For lunch We tend to have lunch together. There's a nice collection of hot food places in the middle of Finsbury Square. There are tables out there so if it's warm we sit in the sun, otherwise it's a case of going to M&S.
In the afternoon
Work, work, work! I spend a lot of time out and about meeting investors and partners. A lot of my time during the day is meeting people and I spend time catching up in the evenings. I usually try and make it home for bath time for our daughter and after 7.30 I can get my laptop out. It's really easy to burn out and exhaust yourself so you need that time off. Flexibility increases my productivity. There are periods of time where you have to work a lot and that's fine, as long as you balance it with some time off.
How do you relax / have fun in the evening? We try and have some structured time off . I like to go kite surfing at least once a month or spend some time with my family. Once a week my wife and I like to go out for a meal on 'date night'. At the weekends, we go away to visit family or hang out with friends in London. We go over to Herne Hill where there are nice pubs to have a roast on a Sunday.
Some pearls of wisdom
What's your best piece of advice for someone starting out?
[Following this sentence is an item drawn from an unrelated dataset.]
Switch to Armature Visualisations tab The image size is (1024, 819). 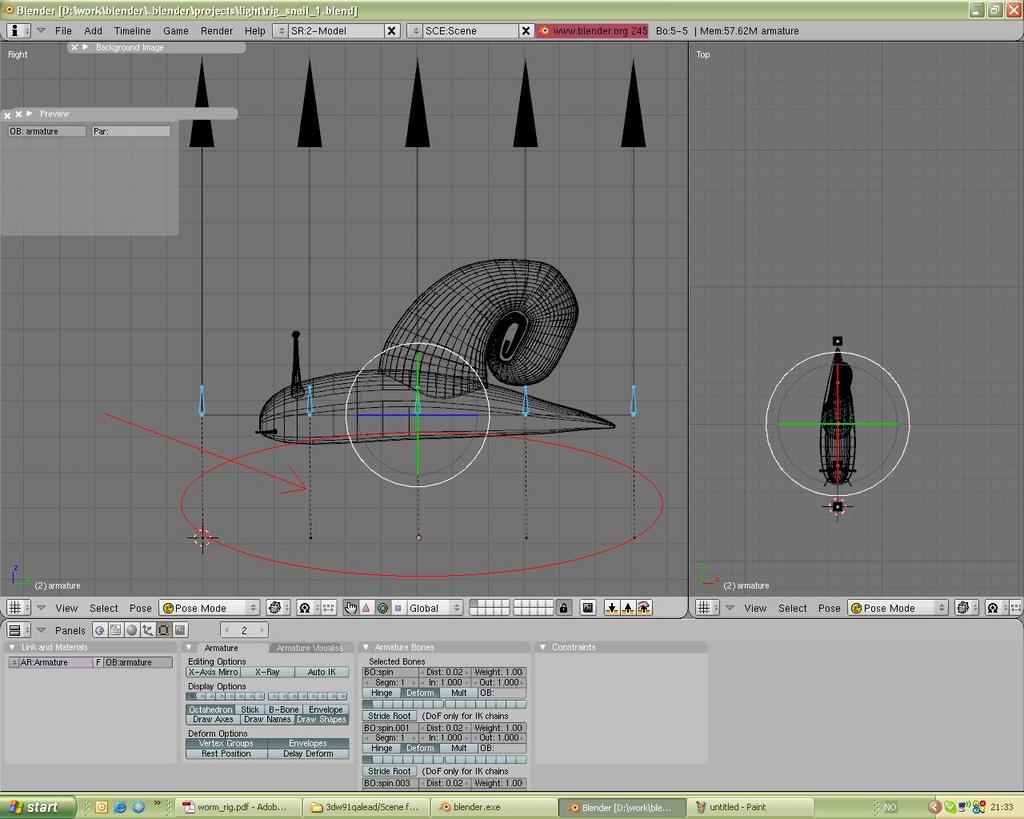[309, 648]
Talk to as many people as possible about what you're doing. Don't just sit in a room and start building something. And don't worry about people stealing your idea or competing – success mostly down to execution.
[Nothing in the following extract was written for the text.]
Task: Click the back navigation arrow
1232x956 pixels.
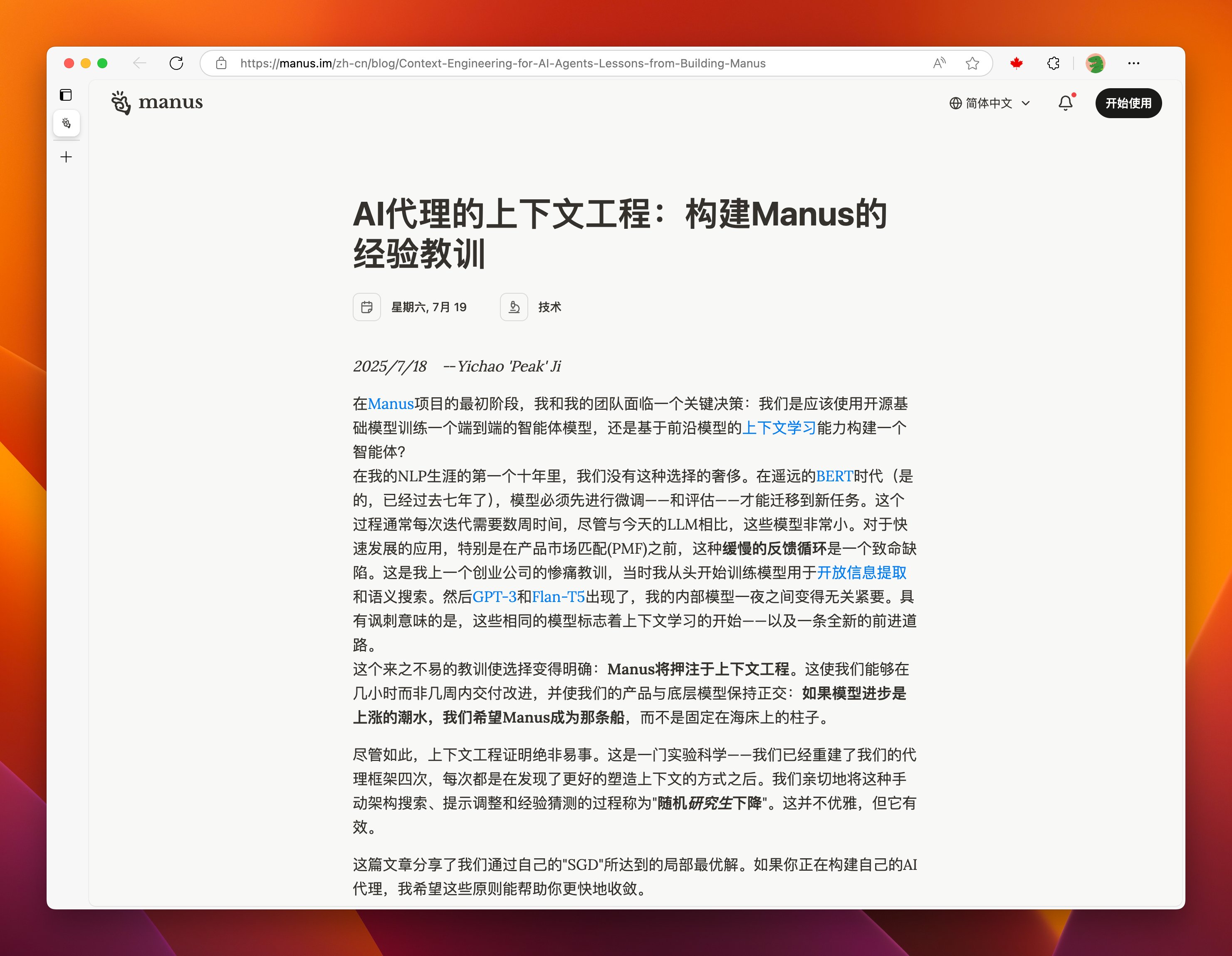Action: pyautogui.click(x=139, y=63)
One of the things that we've got right is talking to as many customers as possible. When we started we set ourselves a target to talk to at least 150. It can be hard to find them but you can generally reach the first few through your network. And if you start generating interest outside of your network you're probably on to something.I'd also suggest reading up on customer interview techniques so you're not asking leading questions that create confirmation bias. You don't want to ask questions that justify your assumptions; you need to find out what problems people have.Often this process leads to a change in your business. We started out focussing on SMEs but after 150 conversations with a range of small businesses and one-man-bands we realised that freelancers are the group we wanted to help because they are so underserved.
What lessons have you learned from your business journey so far? We've learned to get the right people around us who plug the gaps in our skills. You need to understand where your weaknesses are and find advisors or hire the right people in those areas. We met all of our advisors through networking. Getting the right people around you to tell you what you're doing wrong is the best thing that you can do in business!
What are your pain points with business insurance and what caused you to switch providers/choose Digital Risks?
Business insurance isn't very exciting. Last time we bought a policy, we went for quite a traditional option and they tried their best, but the whole experience with Digital Risks is a lot more exciting – the website, the messaging and your whole process is a lot simpler and cleaner.We felt like you guys have a clear understanding of our business and our needs. There was a level of care that attracted us as well.